Task prompt >> Quote the listing below in its entirety.

Provided material >>
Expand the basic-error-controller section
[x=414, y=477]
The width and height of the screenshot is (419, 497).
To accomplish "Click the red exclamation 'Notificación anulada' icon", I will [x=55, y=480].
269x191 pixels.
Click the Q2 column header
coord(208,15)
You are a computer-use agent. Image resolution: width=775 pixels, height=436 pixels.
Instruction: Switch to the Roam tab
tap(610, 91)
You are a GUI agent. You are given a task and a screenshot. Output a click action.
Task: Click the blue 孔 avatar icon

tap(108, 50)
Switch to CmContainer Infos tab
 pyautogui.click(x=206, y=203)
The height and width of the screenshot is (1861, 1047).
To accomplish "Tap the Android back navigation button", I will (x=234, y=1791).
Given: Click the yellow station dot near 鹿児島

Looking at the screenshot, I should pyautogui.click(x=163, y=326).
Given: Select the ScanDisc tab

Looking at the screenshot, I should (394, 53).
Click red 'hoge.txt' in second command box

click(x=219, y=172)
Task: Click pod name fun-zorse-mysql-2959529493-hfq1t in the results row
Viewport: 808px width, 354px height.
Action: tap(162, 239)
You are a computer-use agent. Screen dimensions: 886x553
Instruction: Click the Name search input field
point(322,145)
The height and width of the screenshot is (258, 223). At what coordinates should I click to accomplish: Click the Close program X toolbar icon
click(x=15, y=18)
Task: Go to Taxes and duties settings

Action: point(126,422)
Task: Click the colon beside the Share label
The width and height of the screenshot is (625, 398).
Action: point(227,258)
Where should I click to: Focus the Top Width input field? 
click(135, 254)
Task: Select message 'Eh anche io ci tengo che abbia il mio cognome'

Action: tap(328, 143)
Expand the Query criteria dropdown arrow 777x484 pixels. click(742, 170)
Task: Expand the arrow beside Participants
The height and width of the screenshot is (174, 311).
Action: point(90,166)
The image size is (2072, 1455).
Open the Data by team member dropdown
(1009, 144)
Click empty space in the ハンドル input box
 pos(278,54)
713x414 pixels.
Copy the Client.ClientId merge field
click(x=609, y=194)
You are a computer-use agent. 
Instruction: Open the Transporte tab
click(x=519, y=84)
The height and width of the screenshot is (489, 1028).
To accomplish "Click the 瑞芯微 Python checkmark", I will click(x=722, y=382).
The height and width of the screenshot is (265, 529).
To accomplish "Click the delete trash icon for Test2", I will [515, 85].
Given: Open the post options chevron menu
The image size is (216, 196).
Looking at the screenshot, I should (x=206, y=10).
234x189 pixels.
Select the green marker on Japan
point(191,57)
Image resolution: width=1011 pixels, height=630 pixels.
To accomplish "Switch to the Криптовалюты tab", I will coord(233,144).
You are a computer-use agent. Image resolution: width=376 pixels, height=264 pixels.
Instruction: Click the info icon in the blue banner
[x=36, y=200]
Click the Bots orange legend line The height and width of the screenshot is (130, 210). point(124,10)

Solved problem >>
Expand the basic-error-controller section
[x=414, y=477]
The width and height of the screenshot is (419, 497).
To accomplish "Click the red exclamation 'Notificación anulada' icon", I will [x=55, y=480].
269x191 pixels.
Click the Q2 column header
coord(208,15)
You are a computer-use agent. Image resolution: width=775 pixels, height=436 pixels.
Instruction: Switch to the Roam tab
tap(610, 91)
You are a GUI agent. You are given a task and a screenshot. Output a click action.
Task: Click the blue 孔 avatar icon

tap(108, 50)
Switch to CmContainer Infos tab
 pyautogui.click(x=206, y=203)
The height and width of the screenshot is (1861, 1047).
To accomplish "Tap the Android back navigation button", I will (x=234, y=1791).
Given: Click the yellow station dot near 鹿児島

Looking at the screenshot, I should pyautogui.click(x=163, y=326).
Given: Select the ScanDisc tab

Looking at the screenshot, I should (394, 53).
Click red 'hoge.txt' in second command box

click(x=219, y=172)
Task: Click pod name fun-zorse-mysql-2959529493-hfq1t in the results row
Viewport: 808px width, 354px height.
Action: tap(162, 239)
You are a computer-use agent. Screen dimensions: 886x553
Instruction: Click the Name search input field
point(322,145)
The height and width of the screenshot is (258, 223). At what coordinates should I click to accomplish: Click the Close program X toolbar icon
click(x=15, y=18)
Task: Go to Taxes and duties settings

Action: point(126,422)
Task: Click the colon beside the Share label
The width and height of the screenshot is (625, 398).
Action: point(227,258)
Where should I click to: Focus the Top Width input field? 
click(135, 254)
Task: Select message 'Eh anche io ci tengo che abbia il mio cognome'

Action: tap(328, 143)
Expand the Query criteria dropdown arrow 777x484 pixels. click(742, 170)
Task: Expand the arrow beside Participants
The height and width of the screenshot is (174, 311).
Action: point(90,166)
The image size is (2072, 1455).
Open the Data by team member dropdown
(1009, 144)
Click empty space in the ハンドル input box
 pos(278,54)
713x414 pixels.
Copy the Client.ClientId merge field
click(x=609, y=194)
You are a computer-use agent. 
Instruction: Open the Transporte tab
click(x=519, y=84)
The height and width of the screenshot is (489, 1028).
To accomplish "Click the 瑞芯微 Python checkmark", I will click(x=722, y=382).
The height and width of the screenshot is (265, 529).
To accomplish "Click the delete trash icon for Test2", I will [515, 85].
Given: Open the post options chevron menu
The image size is (216, 196).
Looking at the screenshot, I should (x=206, y=10).
234x189 pixels.
Select the green marker on Japan
point(191,57)
Image resolution: width=1011 pixels, height=630 pixels.
To accomplish "Switch to the Криптовалюты tab", I will coord(233,144).
You are a computer-use agent. Image resolution: width=376 pixels, height=264 pixels.
Instruction: Click the info icon in the blue banner
[x=36, y=200]
Click the Bots orange legend line The height and width of the screenshot is (130, 210). point(124,10)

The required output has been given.